▶ _Exercise goal_
Find every line in the records below that holds the word "computer" and copy it.

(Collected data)
──────
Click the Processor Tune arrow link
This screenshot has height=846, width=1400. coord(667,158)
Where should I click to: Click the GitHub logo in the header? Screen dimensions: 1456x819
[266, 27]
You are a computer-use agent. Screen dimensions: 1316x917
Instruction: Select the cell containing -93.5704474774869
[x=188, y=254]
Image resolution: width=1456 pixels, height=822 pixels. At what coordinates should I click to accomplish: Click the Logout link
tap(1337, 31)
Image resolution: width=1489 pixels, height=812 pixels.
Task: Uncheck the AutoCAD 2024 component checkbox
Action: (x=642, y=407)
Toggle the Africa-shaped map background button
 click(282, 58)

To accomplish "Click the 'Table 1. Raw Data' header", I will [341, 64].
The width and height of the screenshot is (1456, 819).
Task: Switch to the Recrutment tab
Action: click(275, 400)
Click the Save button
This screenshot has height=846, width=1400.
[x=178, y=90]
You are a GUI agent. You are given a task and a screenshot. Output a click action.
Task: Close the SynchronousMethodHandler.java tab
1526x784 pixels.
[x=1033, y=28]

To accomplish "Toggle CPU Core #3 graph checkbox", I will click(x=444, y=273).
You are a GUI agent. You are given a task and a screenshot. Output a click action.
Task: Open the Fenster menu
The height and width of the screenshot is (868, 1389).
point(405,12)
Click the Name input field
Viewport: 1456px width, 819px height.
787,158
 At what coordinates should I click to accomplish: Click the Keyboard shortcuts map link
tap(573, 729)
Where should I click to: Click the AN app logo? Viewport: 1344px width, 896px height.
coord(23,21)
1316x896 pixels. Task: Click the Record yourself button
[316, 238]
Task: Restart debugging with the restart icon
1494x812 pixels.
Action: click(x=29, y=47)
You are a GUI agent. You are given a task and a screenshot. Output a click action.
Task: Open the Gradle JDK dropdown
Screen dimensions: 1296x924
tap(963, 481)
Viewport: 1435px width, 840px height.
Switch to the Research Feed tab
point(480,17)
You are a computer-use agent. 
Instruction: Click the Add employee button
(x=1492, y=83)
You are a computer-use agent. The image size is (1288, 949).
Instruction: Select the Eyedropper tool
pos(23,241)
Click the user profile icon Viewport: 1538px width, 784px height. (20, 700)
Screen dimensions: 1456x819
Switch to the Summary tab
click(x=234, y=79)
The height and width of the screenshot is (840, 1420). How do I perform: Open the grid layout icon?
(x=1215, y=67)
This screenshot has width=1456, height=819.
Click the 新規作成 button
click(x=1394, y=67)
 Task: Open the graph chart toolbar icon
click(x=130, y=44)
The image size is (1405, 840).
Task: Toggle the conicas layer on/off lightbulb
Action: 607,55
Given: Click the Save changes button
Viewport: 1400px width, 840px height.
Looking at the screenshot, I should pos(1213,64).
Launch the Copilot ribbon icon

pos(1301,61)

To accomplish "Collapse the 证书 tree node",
──────
▶ _Written solution_
You are a computer-use agent. Screen dimensions: 1316x917
You are a computer-use agent. 
You are a computer-use agent. The image size is (1288, 949).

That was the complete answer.